Dr. Linda Botterill, a political scientist from Australia, studies the intersection of science and policy in areas as diverse as obesity, food policy and drought, and she will speak Thursday, June 24, at 3:30 p.m. at the East Campus Union. Her talk, “The Role of Science in the Evidence-Based Policy Process,” is free and open to the public.
Botterill is director of the National Institute for Rural and Regional Australia at the Australian National University. She has been a long-time collaborator with Dr. Donald A. Wilhite, who is director of the School of Natural Resources at the University of Nebraska-Lincoln and founding director of the National Drought Mitigation Center. She is in the U.S. for several weeks this summer to conduct research on the impact of science on drought policy in this country. This research is part of a larger project funded by the Australian Research Council, comparing drought policy development in Australia and the U.S.

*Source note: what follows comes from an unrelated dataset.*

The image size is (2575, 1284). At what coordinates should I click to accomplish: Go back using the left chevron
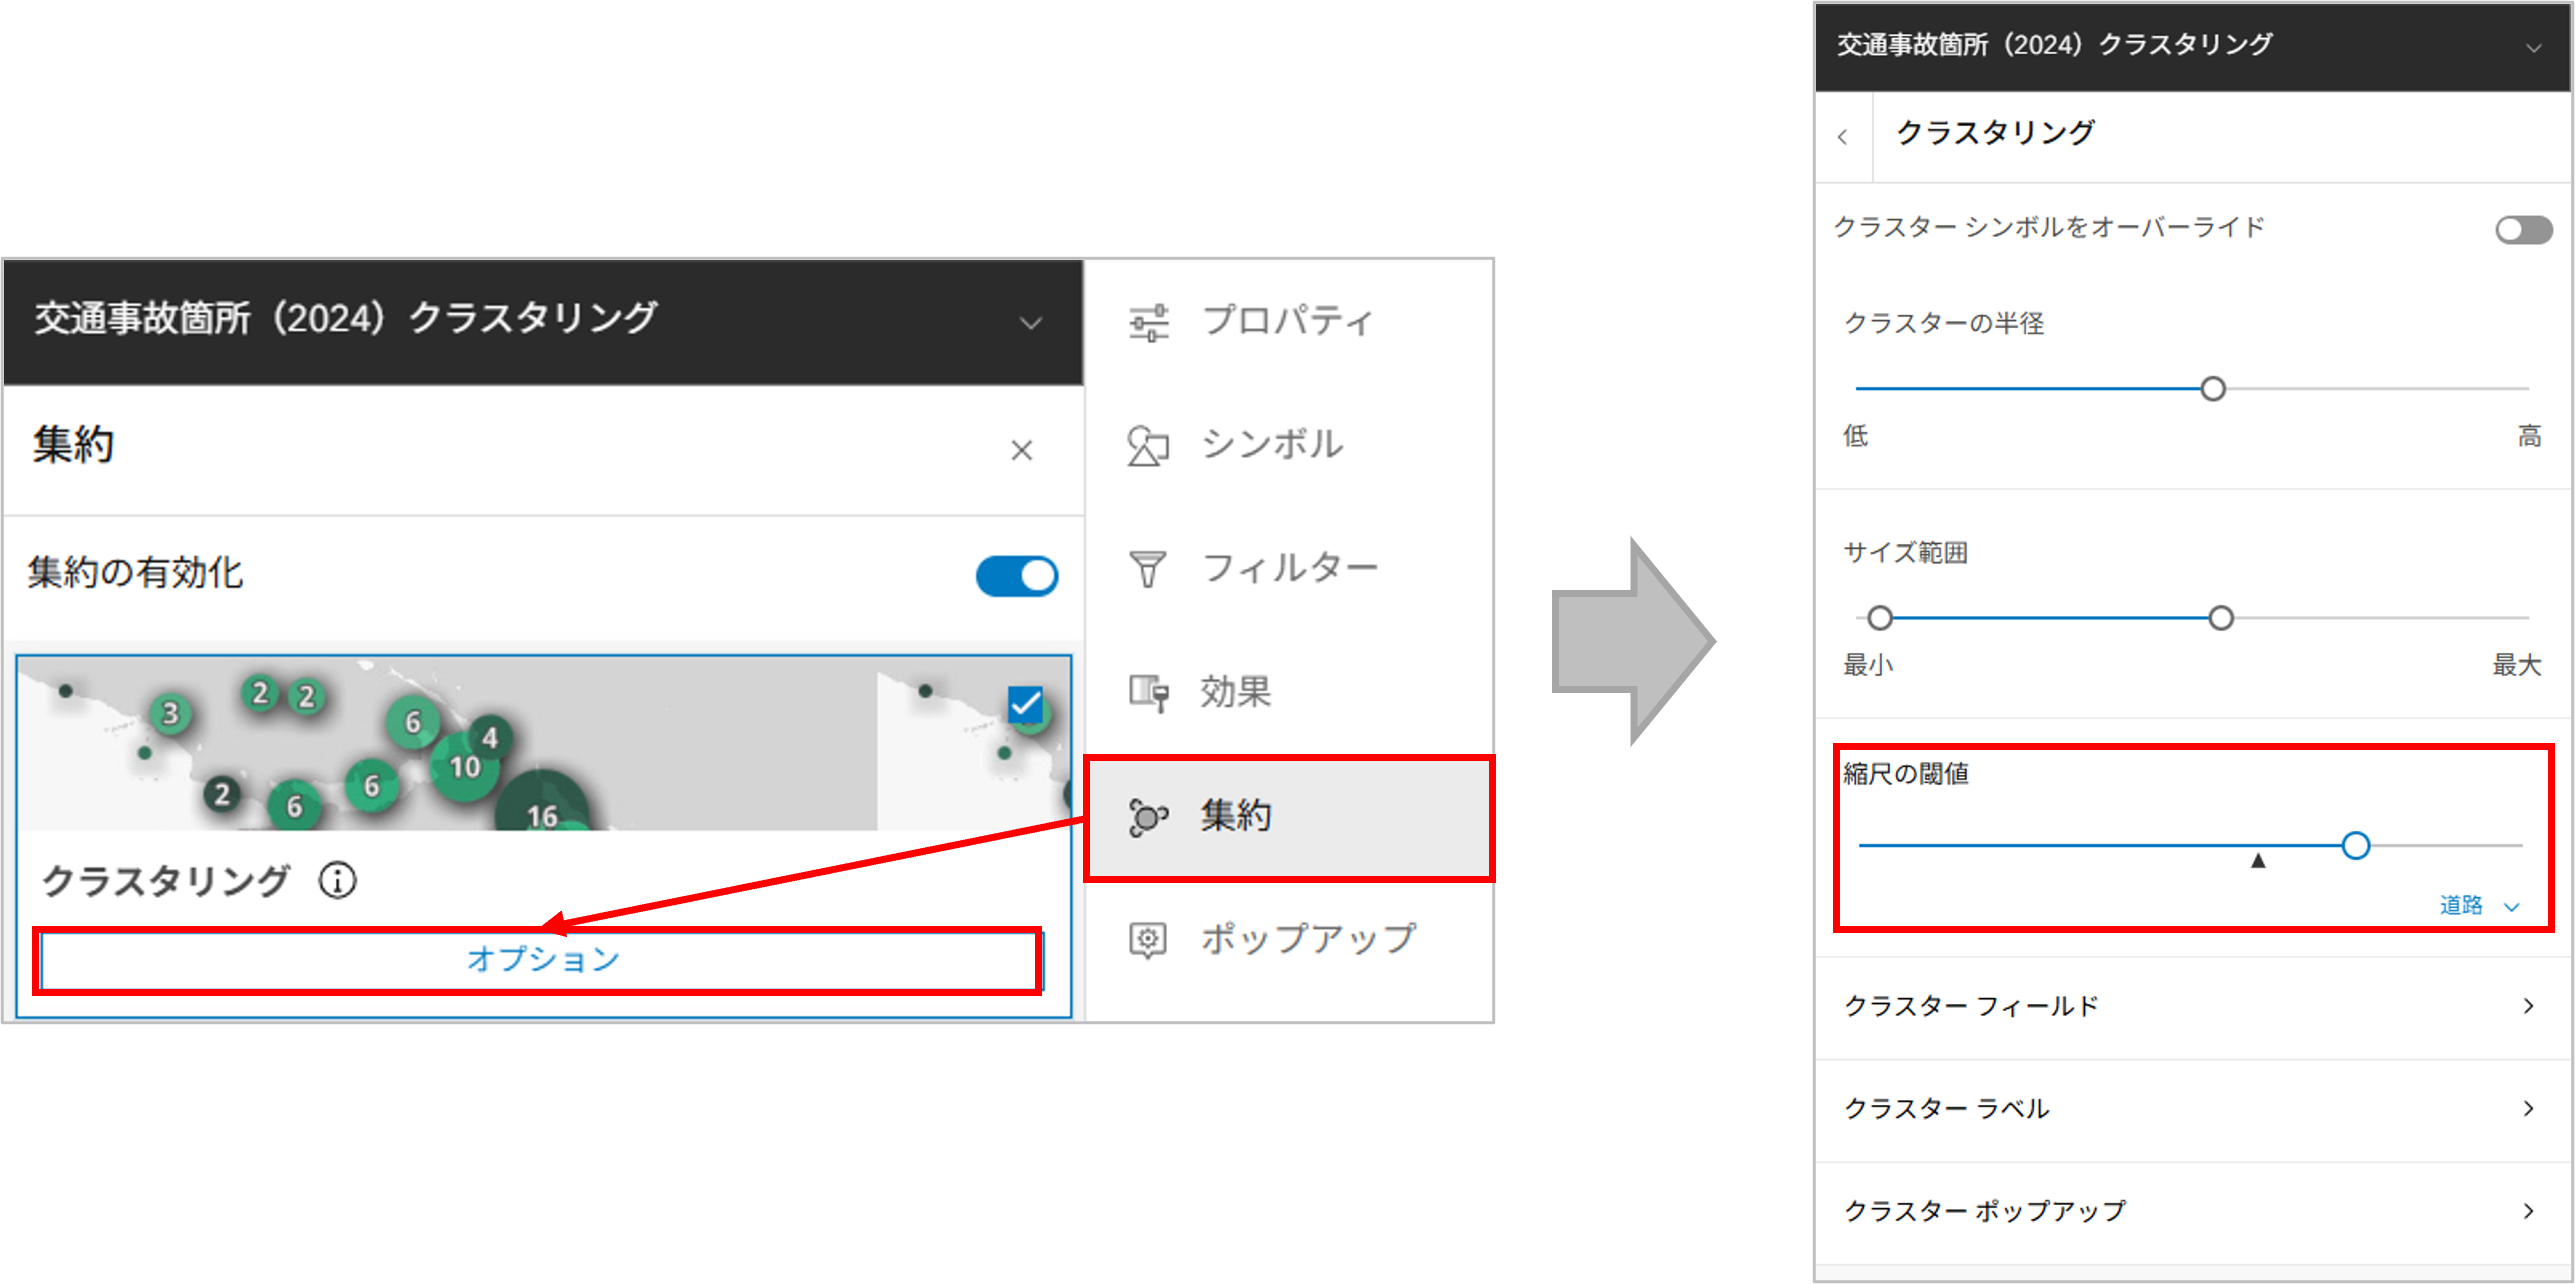tap(1843, 137)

The science-policy connection “is a space that not a lot of people are comfortable in -- the dialog between research output and policy input,” Botterill said. “Scientists hold expert knowledge which is frequently required by policymakers in arriving at complex decisions. Advances in science can provide the impetus for policy action and provide the tools for policy implementation. An emphasis on scientific advice does not, however, ‘remove the politics’ from the decision making process.”
From her ringside seat, Botterill has observed that communication between scientists and policymakers is full of potential pitfalls: Science contains much uncertainty, and policymakers often want certainty. Sometimes, simplifying the science for a broader audience means putting it in context of popular beliefs, whether or not they are evidence-based, and it can also mean the loss of caveats with potential impacts on policy outcomes.Take obesity, for example.
When she began reading scientific findings on weight and health, Botterill was surprised to learn that researchers found that an active overweight person has better health outcomes than an inactive thin person. She found in the literature that scientists openly decided not to share the health risks associated with being too thin, because they thought it could detract from preventing obesity, which they believed was the more serious problem. She observed that the idea of an obesity epidemic has become self-reinforcing, even within the scientific community.
In the area of drought, monitoring in the U.S. is a long way ahead of Australia, and physical scientists have led the way in this field. By contrast, Australian policymakers developed a national drought policy and then turned to the scientific community to assist in developing triggers for government drought relief. Botterill’s current research will examine how scientists and policymakers understand their respective roles in the process of developing science-informed policy.
Botterill’s talk will focus on her preliminary findings in the U.S., in context of the broader issue of scientific evidence and the policy process.
Before embarking on her academic career, Botterill had extensive experience in public policy development in the Australian Public Service as a ministerial adviser and as a policy officer in two industry organizations.